Task goal:
Replace "Where should I click to" with "Where do I click to" in the lines between the one holding "Open Diagnose and solve problems" and the one holding "Looking at the screenshot, I should [x=332, y=323].", inclusive, and give back only those lines with nothing else changed.
-- Data lines start --
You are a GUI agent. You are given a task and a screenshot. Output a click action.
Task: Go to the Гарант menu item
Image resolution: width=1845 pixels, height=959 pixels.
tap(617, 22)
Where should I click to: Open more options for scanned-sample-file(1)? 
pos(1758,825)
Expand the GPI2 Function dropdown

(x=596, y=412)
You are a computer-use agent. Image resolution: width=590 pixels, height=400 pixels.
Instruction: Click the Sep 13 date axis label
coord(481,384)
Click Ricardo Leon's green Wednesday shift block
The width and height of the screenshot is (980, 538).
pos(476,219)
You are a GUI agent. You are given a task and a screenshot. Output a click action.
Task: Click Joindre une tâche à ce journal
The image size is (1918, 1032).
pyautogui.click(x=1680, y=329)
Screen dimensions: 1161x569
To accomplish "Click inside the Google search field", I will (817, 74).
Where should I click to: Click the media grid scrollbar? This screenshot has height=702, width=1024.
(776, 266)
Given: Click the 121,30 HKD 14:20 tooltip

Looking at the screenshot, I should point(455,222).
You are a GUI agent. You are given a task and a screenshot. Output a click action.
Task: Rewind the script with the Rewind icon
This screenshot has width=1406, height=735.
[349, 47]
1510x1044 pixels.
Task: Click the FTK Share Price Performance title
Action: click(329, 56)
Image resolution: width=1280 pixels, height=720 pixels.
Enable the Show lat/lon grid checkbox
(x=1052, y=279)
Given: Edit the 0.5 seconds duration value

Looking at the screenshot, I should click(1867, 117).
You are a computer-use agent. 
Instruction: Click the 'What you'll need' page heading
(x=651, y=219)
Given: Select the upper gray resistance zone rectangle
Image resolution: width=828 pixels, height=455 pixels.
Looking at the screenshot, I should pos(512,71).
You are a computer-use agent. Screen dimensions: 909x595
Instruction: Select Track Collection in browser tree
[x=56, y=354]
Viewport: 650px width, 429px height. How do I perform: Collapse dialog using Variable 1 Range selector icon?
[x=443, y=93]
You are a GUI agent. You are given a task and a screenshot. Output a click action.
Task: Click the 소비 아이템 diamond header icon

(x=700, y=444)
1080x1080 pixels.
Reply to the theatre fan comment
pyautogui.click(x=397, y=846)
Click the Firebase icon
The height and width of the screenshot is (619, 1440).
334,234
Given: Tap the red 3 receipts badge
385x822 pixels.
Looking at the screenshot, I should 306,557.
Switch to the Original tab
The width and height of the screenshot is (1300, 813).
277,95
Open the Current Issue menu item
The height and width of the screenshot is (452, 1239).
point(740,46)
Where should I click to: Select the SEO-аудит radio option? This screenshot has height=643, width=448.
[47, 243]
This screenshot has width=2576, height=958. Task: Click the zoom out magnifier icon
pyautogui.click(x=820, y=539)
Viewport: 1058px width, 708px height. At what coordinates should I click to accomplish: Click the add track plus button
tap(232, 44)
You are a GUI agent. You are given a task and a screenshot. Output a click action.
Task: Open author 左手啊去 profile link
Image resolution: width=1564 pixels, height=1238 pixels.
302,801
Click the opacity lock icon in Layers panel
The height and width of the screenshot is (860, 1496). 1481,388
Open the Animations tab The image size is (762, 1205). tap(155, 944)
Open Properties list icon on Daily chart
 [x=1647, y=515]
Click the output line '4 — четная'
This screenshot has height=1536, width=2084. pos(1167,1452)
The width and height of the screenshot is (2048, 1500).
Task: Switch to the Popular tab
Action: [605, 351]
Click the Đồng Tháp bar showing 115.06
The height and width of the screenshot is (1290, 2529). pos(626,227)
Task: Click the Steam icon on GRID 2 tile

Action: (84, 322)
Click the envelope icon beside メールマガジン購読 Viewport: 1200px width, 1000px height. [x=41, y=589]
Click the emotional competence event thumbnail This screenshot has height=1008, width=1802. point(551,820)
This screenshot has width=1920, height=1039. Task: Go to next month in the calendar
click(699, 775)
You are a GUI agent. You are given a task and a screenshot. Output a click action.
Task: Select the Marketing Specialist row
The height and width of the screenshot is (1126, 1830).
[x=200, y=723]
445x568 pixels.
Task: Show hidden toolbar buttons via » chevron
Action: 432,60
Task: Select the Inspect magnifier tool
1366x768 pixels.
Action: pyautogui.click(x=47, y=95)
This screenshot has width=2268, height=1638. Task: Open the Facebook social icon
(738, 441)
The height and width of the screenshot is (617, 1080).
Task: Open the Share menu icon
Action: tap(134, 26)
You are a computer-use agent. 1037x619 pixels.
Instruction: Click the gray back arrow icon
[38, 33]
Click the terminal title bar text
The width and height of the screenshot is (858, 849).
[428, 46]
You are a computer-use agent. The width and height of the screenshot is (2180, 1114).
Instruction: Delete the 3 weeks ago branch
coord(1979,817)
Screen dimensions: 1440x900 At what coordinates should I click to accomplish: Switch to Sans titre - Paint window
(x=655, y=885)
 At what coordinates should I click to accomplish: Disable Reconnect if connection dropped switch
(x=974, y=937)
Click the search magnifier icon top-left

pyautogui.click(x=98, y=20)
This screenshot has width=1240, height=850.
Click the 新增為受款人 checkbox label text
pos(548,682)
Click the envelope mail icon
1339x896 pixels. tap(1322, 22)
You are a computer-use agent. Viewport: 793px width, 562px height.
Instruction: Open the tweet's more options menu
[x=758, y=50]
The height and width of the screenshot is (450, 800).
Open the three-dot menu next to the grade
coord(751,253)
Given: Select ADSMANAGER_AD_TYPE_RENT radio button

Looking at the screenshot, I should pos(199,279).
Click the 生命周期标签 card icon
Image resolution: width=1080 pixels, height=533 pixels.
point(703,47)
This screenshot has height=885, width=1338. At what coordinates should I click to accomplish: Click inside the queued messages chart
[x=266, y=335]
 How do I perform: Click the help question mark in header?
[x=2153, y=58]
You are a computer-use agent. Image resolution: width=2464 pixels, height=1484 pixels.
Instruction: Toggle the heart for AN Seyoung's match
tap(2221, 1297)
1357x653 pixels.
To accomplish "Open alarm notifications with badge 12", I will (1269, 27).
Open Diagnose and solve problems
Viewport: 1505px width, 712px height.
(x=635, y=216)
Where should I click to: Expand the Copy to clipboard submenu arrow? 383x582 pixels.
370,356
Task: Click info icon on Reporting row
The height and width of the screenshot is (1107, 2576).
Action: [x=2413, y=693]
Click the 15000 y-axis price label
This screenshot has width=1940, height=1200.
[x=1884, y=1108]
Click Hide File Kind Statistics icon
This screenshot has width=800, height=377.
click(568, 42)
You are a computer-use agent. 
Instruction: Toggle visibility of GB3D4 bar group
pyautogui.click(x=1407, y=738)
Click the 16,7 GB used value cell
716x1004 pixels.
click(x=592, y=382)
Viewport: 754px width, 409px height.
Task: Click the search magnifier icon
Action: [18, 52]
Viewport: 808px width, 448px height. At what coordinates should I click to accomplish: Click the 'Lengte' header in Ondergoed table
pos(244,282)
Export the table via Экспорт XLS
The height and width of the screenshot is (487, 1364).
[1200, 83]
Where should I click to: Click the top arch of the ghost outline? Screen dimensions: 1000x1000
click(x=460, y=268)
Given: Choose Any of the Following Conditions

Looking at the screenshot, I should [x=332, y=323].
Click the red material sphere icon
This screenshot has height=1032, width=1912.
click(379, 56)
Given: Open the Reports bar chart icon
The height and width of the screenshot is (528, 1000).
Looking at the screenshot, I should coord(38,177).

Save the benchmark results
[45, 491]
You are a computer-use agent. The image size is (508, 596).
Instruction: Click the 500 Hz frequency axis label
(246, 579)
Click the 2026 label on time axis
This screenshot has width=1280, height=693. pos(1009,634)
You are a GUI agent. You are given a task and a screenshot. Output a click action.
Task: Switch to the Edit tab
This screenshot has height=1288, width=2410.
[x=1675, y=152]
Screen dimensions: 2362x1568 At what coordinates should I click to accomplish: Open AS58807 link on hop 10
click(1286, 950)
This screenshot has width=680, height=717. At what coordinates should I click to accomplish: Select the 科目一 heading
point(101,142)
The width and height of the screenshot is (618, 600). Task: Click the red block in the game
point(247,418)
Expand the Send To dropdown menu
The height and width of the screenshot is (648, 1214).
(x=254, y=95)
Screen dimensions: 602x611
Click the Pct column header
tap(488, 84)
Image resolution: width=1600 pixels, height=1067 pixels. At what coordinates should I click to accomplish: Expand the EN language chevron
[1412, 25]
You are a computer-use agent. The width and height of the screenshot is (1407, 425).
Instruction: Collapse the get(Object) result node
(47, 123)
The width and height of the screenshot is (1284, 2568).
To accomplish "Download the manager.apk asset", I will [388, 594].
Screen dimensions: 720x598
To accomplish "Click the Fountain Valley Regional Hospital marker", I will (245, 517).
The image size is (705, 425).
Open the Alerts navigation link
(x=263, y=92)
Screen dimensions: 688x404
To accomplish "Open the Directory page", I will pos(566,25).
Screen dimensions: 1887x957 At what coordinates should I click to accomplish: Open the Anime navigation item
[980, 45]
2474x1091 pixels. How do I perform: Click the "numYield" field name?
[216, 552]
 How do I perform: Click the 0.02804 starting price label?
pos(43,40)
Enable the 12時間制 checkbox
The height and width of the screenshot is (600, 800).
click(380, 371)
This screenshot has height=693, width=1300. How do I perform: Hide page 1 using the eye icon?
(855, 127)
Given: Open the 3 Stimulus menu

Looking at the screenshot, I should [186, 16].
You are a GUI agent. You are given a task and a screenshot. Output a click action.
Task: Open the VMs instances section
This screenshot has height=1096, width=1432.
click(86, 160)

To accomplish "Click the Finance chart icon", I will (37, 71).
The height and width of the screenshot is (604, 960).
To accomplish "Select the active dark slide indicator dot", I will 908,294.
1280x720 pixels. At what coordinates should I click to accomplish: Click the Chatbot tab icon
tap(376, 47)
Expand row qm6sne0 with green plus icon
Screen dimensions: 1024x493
-- Data lines end --
The completed task:
Open Diagnose and solve problems
Viewport: 1505px width, 712px height.
(x=635, y=216)
Where do I click to: Expand the Copy to clipboard submenu arrow? 383x582 pixels.
370,356
Task: Click info icon on Reporting row
The height and width of the screenshot is (1107, 2576).
Action: [x=2413, y=693]
Click the 15000 y-axis price label
This screenshot has width=1940, height=1200.
[x=1884, y=1108]
Click Hide File Kind Statistics icon
This screenshot has width=800, height=377.
click(568, 42)
You are a computer-use agent. 
Instruction: Toggle visibility of GB3D4 bar group
pyautogui.click(x=1407, y=738)
Click the 16,7 GB used value cell
716x1004 pixels.
click(x=592, y=382)
Viewport: 754px width, 409px height.
Task: Click the search magnifier icon
Action: [18, 52]
Viewport: 808px width, 448px height. At what coordinates should I click to accomplish: Click the 'Lengte' header in Ondergoed table
pos(244,282)
Export the table via Экспорт XLS
The height and width of the screenshot is (487, 1364).
[1200, 83]
Where do I click to: Click the top arch of the ghost outline? Screen dimensions: 1000x1000
click(x=460, y=268)
Given: Choose Any of the Following Conditions

Looking at the screenshot, I should [x=332, y=323].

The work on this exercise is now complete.